Fri Nov 21 12:19:11 EST 2008

On November 21, 2008 11:39:33 am Phil Longstaff wrote:
> OK.  I have modified code (not committed yet) which doesn't read tx/splits
> at startup.
>
> At startup, it executes:
>
> SELECT account_guid, reconcile_state, sum(quantity_num) AS quantity_num,
> quantity_denom FROM splits GROUP BY account_guid, reconcile_state,
> quantity_denom
>
> This gives me 1 row per guid/reconcile_state/quantity_denom triplet.  From
> these, I set the start balance, start cleared balance and start reconciled
> balance for each account.
>
> When the backend receives a query to load splits for an account, it uses
> this algorithm:
>
> 1: save start and end balance, cleared balance and reconciled balance for
> each account
> 2: stop qof events
> 3: load all transactions which contains splits for the target account. 
> This loads all splits for those transactions, even those in other accounts.
> 4: for each account, get new end balances.  If end balance doesn't match
> end balance from step 1, calculate old_start_balance-(new_end_balance-
> old_end_balance) and set this as the new start balance.
> 5: resume qof events
>
> IOW, if the end balance for an account increases by X because of newly
> loaded splits, step 4 decreases the start balance by X to make the end
> balance match what is should be.  Eventually, once all tx/splits are
> loaded, all start balances are 0.
>
> Each account that is the target of a query for all splits is marked so that
> it's splits are never reloaded.  Done as a performance improvement but
> would need to be revisited for a multi-user back end.
>
> I need a bit more testing, but once I'm happy with this, I'll commit it. 
> It does lead to a delay when opening an account with a lot of splits.  I
> may look at adding a progress bar or other indication that the app is busy.
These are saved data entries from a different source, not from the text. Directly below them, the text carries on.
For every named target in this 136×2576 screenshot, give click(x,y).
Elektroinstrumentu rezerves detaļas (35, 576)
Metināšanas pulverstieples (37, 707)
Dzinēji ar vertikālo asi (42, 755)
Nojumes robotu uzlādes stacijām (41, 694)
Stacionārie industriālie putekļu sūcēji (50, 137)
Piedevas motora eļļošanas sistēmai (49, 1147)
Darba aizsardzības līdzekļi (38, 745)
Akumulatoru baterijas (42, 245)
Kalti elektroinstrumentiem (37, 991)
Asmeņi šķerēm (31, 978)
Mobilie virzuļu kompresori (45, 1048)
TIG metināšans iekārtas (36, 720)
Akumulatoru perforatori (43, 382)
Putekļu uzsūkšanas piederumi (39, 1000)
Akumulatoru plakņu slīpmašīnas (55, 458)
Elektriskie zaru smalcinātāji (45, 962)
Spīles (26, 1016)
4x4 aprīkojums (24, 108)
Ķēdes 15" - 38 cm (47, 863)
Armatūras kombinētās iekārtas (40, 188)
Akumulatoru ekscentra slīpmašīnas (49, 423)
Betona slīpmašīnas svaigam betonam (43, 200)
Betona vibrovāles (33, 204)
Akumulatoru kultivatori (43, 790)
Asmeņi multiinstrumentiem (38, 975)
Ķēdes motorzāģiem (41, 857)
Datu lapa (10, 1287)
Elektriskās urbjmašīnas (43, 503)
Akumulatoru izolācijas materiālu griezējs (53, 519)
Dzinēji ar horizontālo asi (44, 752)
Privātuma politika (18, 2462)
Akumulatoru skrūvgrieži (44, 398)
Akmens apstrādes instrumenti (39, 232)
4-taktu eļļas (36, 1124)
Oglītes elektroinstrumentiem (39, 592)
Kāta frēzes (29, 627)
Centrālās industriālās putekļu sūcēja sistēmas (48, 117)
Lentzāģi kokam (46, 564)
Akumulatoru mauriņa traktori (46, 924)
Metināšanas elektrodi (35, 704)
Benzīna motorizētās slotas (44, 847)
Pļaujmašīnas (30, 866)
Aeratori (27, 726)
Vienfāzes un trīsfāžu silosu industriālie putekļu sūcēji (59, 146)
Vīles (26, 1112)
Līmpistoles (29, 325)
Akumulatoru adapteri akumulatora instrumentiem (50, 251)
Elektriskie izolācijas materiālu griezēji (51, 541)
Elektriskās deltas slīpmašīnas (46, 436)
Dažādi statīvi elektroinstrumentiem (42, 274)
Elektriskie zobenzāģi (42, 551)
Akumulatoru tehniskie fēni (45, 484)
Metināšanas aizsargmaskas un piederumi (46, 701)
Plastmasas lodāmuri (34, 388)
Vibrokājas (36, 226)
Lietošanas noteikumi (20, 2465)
BTW, when I was testing this, I had a printf() telling me each time a split 
query was done for an account.  When I ran an income statement, it queried 
each expense and income account twice, then repeated that, so that each 
account was queried 4 times.  I know someone was looking at report performance 
earlier.  Might there be more opportunies to improve performance by cutting 
out duplicate queries?  Of course, for a report, adding a mechanism to 
calculate values in the db engine would be even better, but this is off in the 
future.

Phil